United States

‘A Special Day': Dozens Sworn in as U.S. Citizens

It has been a long journey for dozens of newly naturalized American citizens.

Carlos Daza came to the United States from Bolivia when he was just 3 years old.

“It’s an honor to be at the ceremony today especially among veterans it’s been a long process,” Daza said.

Daza has been a member of the Connecticut National Guard for the past two years.

On Friday he took an oath, got his certificate and pin— becoming a citizen of the United States. It’s a dream he’s had since he was a kid.

“I’ve always wanted to be a citizen first of all, but most importantly serve my country, he said. “The army gave me that opportunity.”

The ceremony was hosted by members of the Elks Club in Middletown.

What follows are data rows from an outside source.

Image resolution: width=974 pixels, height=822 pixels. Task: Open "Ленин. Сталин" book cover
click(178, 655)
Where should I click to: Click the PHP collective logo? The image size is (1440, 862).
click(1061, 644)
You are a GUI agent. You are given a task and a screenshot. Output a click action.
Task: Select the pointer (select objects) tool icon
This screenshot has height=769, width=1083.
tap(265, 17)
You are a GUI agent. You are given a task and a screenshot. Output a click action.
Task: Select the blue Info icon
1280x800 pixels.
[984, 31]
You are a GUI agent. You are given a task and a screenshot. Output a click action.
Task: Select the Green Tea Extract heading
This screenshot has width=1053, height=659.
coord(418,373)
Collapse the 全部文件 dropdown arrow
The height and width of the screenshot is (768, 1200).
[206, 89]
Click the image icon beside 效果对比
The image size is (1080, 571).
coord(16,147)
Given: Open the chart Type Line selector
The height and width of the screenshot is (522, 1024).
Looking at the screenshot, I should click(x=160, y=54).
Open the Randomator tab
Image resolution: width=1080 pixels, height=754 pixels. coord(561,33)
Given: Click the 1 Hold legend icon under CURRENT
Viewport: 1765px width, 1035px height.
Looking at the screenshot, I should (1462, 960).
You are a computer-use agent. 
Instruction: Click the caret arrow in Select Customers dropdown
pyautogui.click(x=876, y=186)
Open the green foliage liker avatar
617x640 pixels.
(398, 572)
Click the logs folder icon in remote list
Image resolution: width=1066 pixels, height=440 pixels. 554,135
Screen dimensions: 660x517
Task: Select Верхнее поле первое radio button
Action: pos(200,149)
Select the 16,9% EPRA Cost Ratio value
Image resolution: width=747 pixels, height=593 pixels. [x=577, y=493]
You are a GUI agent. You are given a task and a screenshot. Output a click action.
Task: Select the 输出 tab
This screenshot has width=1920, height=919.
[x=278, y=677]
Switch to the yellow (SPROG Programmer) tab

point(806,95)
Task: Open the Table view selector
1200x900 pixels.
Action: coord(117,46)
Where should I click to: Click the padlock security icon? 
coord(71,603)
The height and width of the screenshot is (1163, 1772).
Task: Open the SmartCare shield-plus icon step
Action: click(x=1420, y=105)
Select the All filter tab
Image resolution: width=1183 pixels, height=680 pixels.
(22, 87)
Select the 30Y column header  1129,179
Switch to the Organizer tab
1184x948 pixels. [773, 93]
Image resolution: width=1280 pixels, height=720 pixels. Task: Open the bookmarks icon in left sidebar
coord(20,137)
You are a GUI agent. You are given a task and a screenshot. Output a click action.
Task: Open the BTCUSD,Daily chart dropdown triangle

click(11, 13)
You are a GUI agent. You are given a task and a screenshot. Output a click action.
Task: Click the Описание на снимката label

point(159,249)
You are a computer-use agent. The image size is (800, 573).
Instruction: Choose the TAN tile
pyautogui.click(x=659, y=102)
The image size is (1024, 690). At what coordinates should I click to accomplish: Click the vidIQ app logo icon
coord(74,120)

“I’m a veteran, and you see all the other veterans here. It means a lot to them knowing that they would choose to be part of our military service I want to become citizens,” said William Currlin, chairman of Veterans Committee for the Elks Club. “Every time I think about it, I get a tear in my eye.”

It was not just veterans becoming Americans. There are people from places like Albania, Uganda, and Vietnam. More than 50 people from nearly 30 different countries were sworn in as citizens.

“This is a very special day for me,” I really feel like I am part of the country today.”

Anna Kiernozek, who is originally from Poland, said she’ll cast her first ballot in a few weeks on Election Day.

“I have a responsibility to vote and I would really like to vote,” she said.